Records from a data source ::
══════

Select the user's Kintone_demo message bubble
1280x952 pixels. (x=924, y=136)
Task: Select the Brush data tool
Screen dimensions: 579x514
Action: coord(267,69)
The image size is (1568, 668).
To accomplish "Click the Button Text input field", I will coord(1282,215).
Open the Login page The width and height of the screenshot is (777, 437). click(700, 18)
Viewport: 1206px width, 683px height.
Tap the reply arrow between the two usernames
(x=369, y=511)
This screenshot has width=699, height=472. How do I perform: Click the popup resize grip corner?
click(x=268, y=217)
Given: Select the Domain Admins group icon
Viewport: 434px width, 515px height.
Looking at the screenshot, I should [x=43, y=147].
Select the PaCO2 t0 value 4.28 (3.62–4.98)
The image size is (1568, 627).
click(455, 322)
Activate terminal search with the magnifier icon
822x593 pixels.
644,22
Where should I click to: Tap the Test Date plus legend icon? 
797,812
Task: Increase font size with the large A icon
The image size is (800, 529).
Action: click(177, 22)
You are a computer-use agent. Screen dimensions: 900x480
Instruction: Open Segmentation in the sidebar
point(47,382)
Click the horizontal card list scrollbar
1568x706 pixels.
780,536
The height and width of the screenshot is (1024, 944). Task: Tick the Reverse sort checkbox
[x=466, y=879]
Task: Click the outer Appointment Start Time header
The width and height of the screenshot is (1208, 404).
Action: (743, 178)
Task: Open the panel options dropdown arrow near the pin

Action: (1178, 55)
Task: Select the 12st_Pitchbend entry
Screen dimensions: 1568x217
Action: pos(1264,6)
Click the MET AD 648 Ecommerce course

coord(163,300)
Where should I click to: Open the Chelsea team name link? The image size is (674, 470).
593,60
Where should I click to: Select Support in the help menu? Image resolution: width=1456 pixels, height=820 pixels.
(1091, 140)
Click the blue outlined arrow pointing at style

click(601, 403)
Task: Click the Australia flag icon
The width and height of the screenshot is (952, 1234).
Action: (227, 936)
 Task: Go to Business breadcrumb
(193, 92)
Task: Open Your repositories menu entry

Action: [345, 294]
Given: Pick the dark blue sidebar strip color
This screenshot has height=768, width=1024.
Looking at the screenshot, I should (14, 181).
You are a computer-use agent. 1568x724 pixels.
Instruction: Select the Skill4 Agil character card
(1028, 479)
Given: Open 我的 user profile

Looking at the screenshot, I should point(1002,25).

══════

TASK INSTRUCTIONS :: Up to and including the line with "Viewport: 1206px width, 683px height.", output every line of the records above exactly, starting from the first; output nothing else.

SOLUTION FOR THIS EXERCISE ::
Select the user's Kintone_demo message bubble
1280x952 pixels. (x=924, y=136)
Task: Select the Brush data tool
Screen dimensions: 579x514
Action: coord(267,69)
The image size is (1568, 668).
To accomplish "Click the Button Text input field", I will coord(1282,215).
Open the Login page The width and height of the screenshot is (777, 437). click(700, 18)
Viewport: 1206px width, 683px height.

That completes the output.